Keeping the devotion grounded in mercy
This is the part many people miss. Labre is not a saint to romanticize poverty or to use as a spiritual aesthetic. His life points to poverty as a wound in the world and as a place where grace can still be found. That is a difficult balance, but it is the right one.
- Do not pray as though material hardship were holy in itself; pray for relief, dignity, and stable shelter.
- Do not use the saint as a shortcut around action; pair prayer with a meal, a donation, a listening ear, or practical help.
- Do not expect dramatic signs; his spirituality was quiet, repetitive, and patient.
- Do keep the prayer close to Scripture, especially the Psalms and the Gospel concern for the poor.
That combination of prayer and mercy is what gives the devotion weight.
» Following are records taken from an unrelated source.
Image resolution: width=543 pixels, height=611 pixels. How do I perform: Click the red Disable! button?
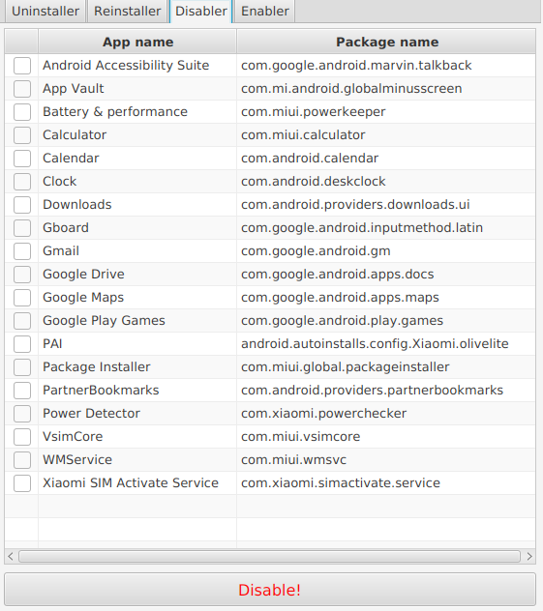[270, 590]
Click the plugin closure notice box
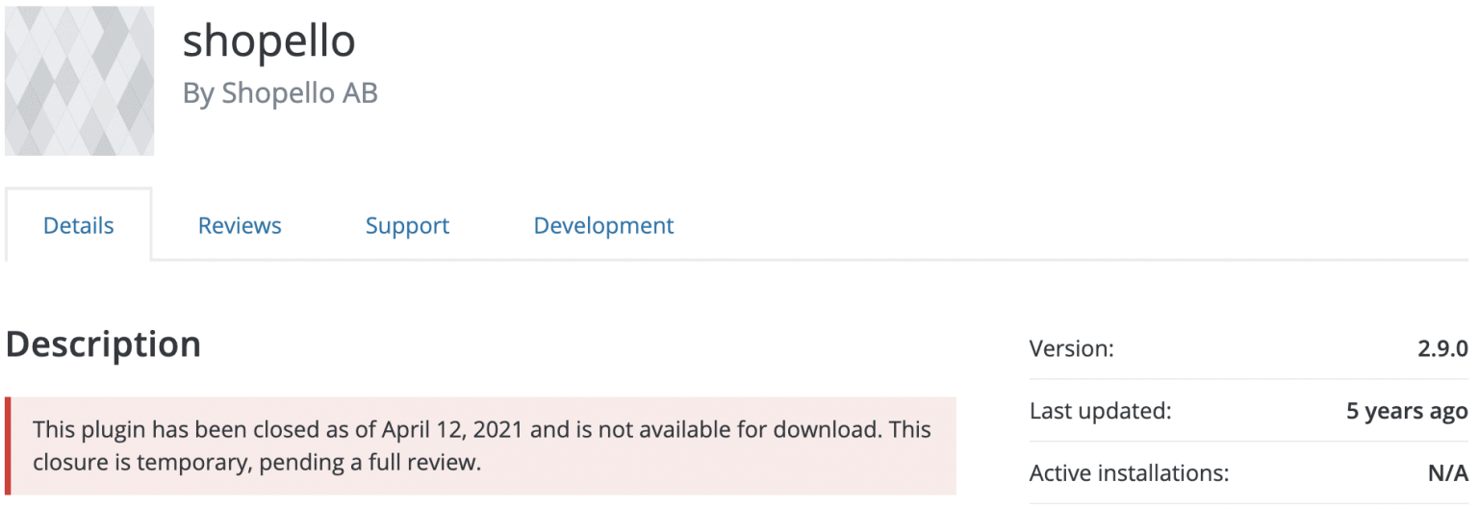The image size is (1478, 509). 481,445

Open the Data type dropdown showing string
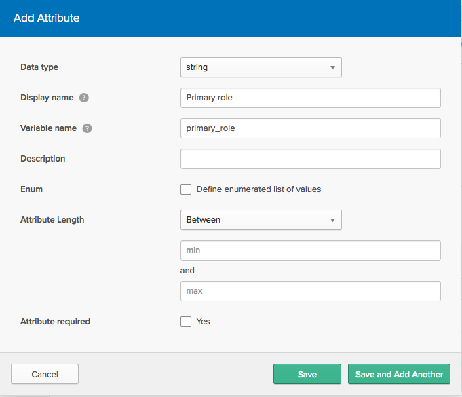(261, 67)
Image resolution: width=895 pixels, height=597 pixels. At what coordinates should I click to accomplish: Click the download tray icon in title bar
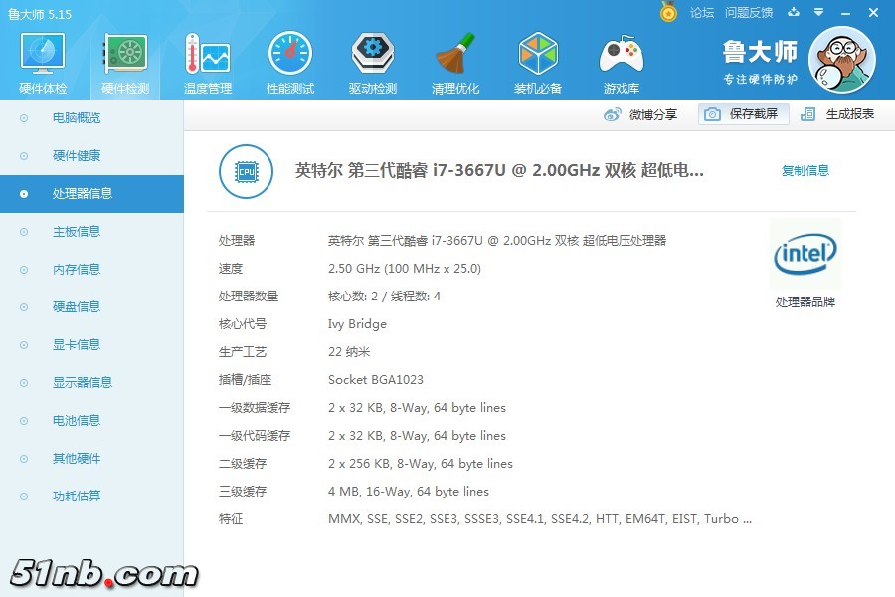[x=794, y=12]
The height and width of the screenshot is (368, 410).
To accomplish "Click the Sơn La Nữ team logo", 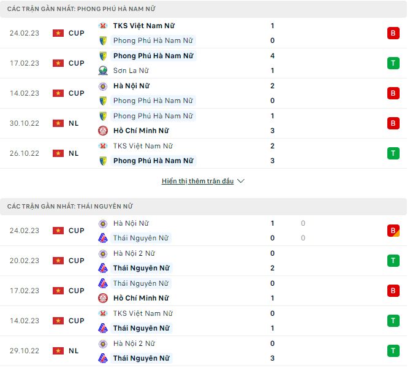I will (x=103, y=71).
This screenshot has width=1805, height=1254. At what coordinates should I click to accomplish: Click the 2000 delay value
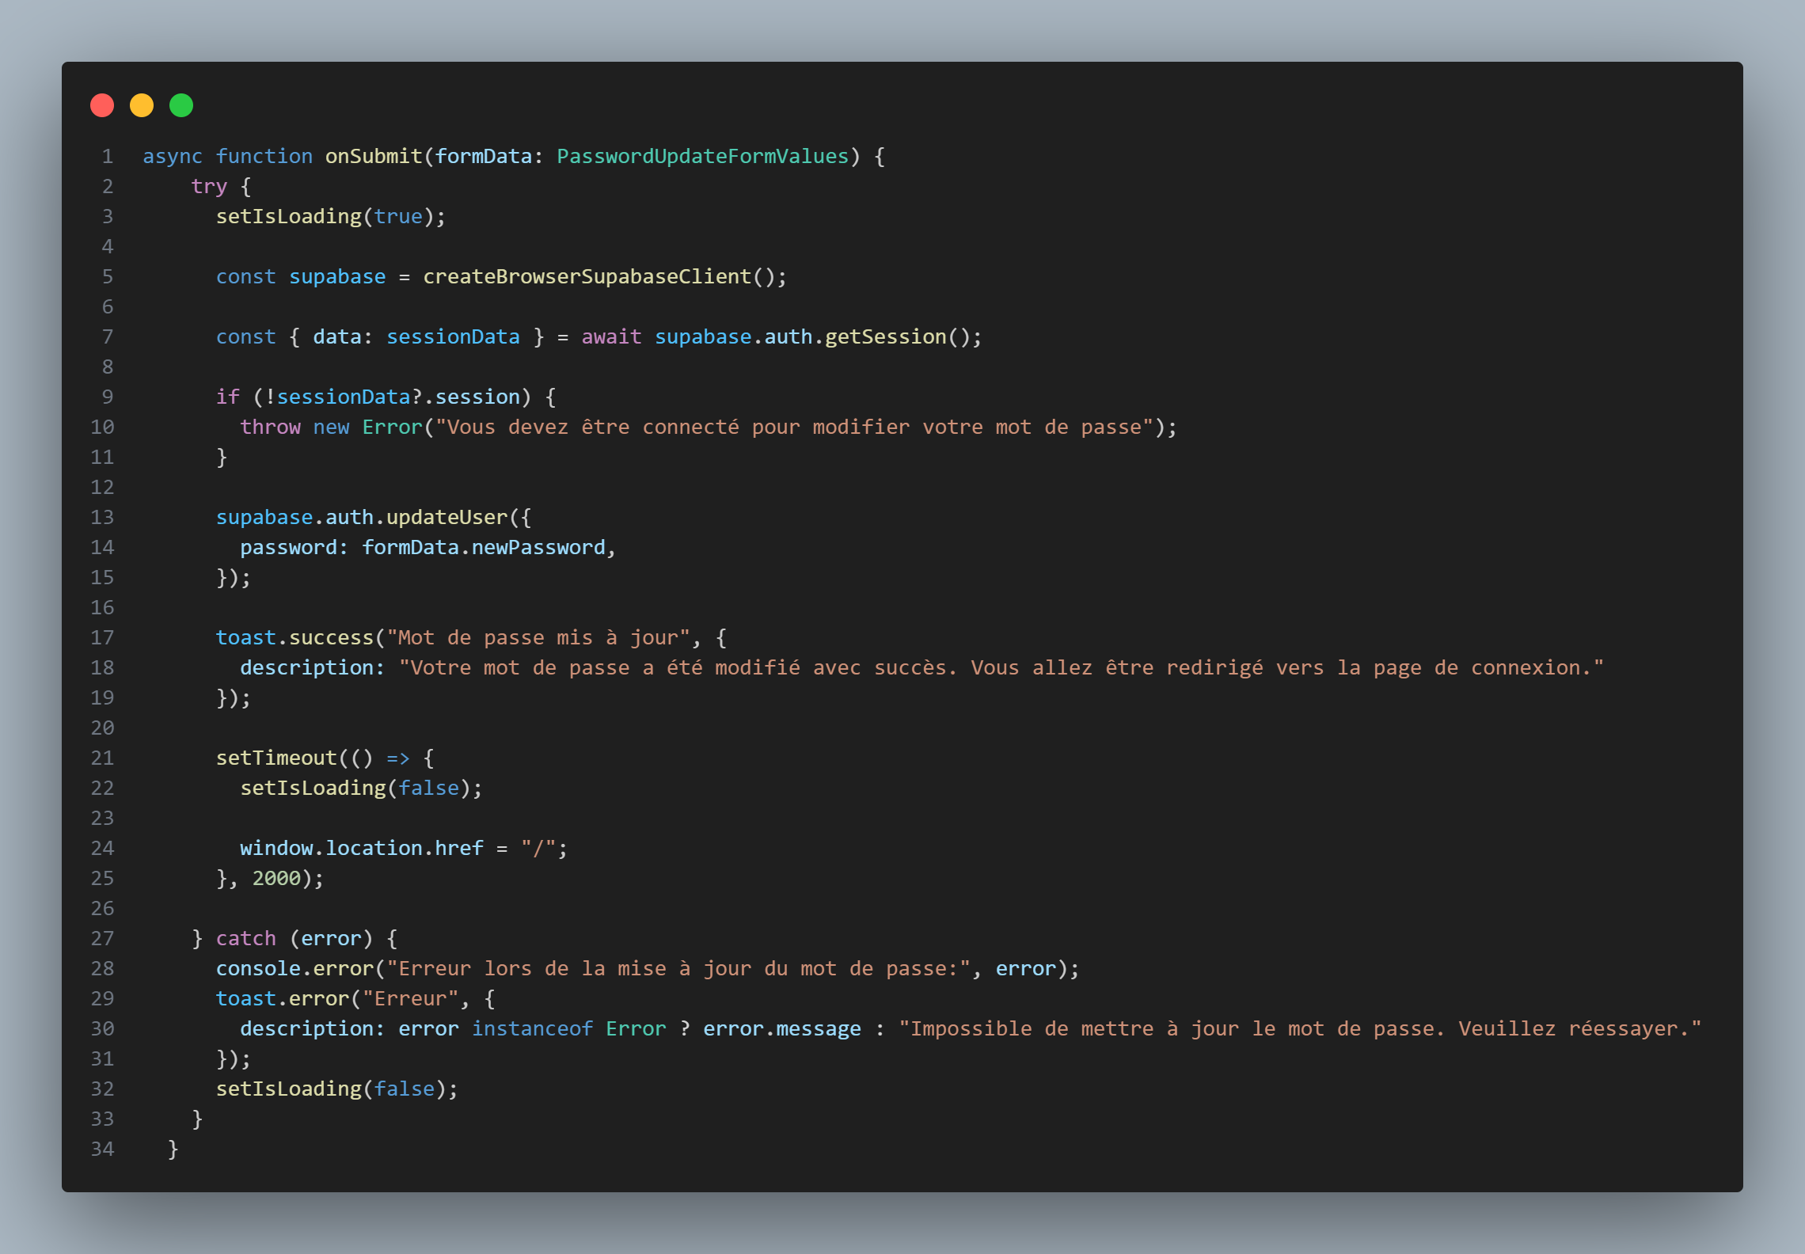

Without it, the prayer can become sentimental. With it, the prayer becomes morally serious and spiritually believable.
A simple rhythm that keeps the prayer alive
The easiest way to keep this devotion from fading is to turn it into a small pattern rather than an occasional burst of feeling. I prefer a rhythm that is short enough to keep and concrete enough to change behavior.
- Pray the short invocation in the morning.
- Read one Psalm or Gospel passage connected to trust, poverty, or pilgrimage.
- Do one visible act of mercy during the day.
That may sound modest, but modest is the right word here. Benedict Joseph Labre was not a saint of self-display, and the prayer that bears his name should not be one either. If you keep it simple, honest, and charitable, the devotion does its real work: it forms a heart that can walk lightly, pray steadily, and notice the people who are too easily passed by.